Sydney Symphony Orchestra, Simone Young (conductor). Friday 17 July 1998, 8 pm. Sydney Town Hall
Published in Bravo! Review, 1998.
The Sydney Symphony Orchestra's tribute to French composer Olivier Messiaen, while perhaps seeming to contradict the warnings of 'DANGER!' in the Orchestra's advertising material, was a beautifully prepared and performed concert, which succeeded admirably in presenting an overview of the style of this significant twentieth-century composer. Two pieces demonstrating Messiaen's significant commitment to Christianity and passion for birdsong - La Ville d'en-Haut (1987) and Couleurs de la Cité Céléste (1963) - formed a frame for two contrasting works for soprano and orchestra: the sensual Poémes pour Mi and Australian Nigel Butterley's The Woven Light.
The framing works also displayed similar techniques (despite having been composed more than twenty years apart) - in particular a 'punctuation' form which separated elements in block-like fashion. In Couleurs de la Cité Céléste, short silences separate blocks of sound from one another. With the instrument groups also clearly delineated, the work could easily have become disjointed, incoherent; it is a tribute both to its composer and its interpreters that it did not, but maintained an austere unity throughout.

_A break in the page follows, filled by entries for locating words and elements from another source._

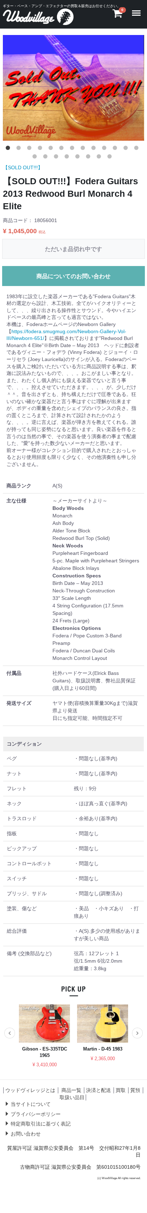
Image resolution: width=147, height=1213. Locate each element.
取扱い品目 (72, 1097)
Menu (137, 8)
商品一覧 (71, 1090)
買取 (121, 1090)
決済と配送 (98, 1090)
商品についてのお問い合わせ (73, 276)
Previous (9, 1033)
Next (137, 1033)
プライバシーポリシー (36, 1114)
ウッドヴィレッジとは (30, 1090)
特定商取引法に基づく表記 (41, 1124)
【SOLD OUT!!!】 (23, 168)
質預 (135, 1090)
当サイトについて (31, 1104)
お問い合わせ (26, 1134)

In contrast to the sublime discipline of these two works, Poèmes pour Mi, written for the composer's wife in 1936-7, is very earthly indeed. A set of nine songs for soprano and orchestra to Messiaen's own poems dealing with the 'earthly and sacramental aspects of marriage', the power of this work has been aptly compared by Paul Griffiths (in Modern Music: A Concise History from Debussy to Boulez, Thames and Hudson, London, 1992) to 'the guiltless erotic force of Hindu sculpture'. The lush orchestral setting envelops the luminous vocal line, creating a superb aural depiction of the 'two-become-one' aspect of marriage. An occasional obscuring of the vocal line (beautifully sung by Deborah Riedel), however, may be attributed to the acoustic of the Town Hall rather than the performers.
Nigel Butterley's The Woven Light (1993-4) demonstrates a similarly close relationship with its text as Poèmes pour Mi. Based on poems by English poet Kathleen Raine, the composer's detailed precompositional analysis of these texts found its reflection in both the structure and the detail of the music. The SSO's performance was well controlled (but not 'restrained'), although the vibrato of soloist Margaret Medlyn was a little intrusive in the higher register. Her tone, however, was as well suited to the harder outlines and drier edge of Butterley's work as Deborah Riedel's was to the luxuriantly blurred sonorities of Messiaen's music.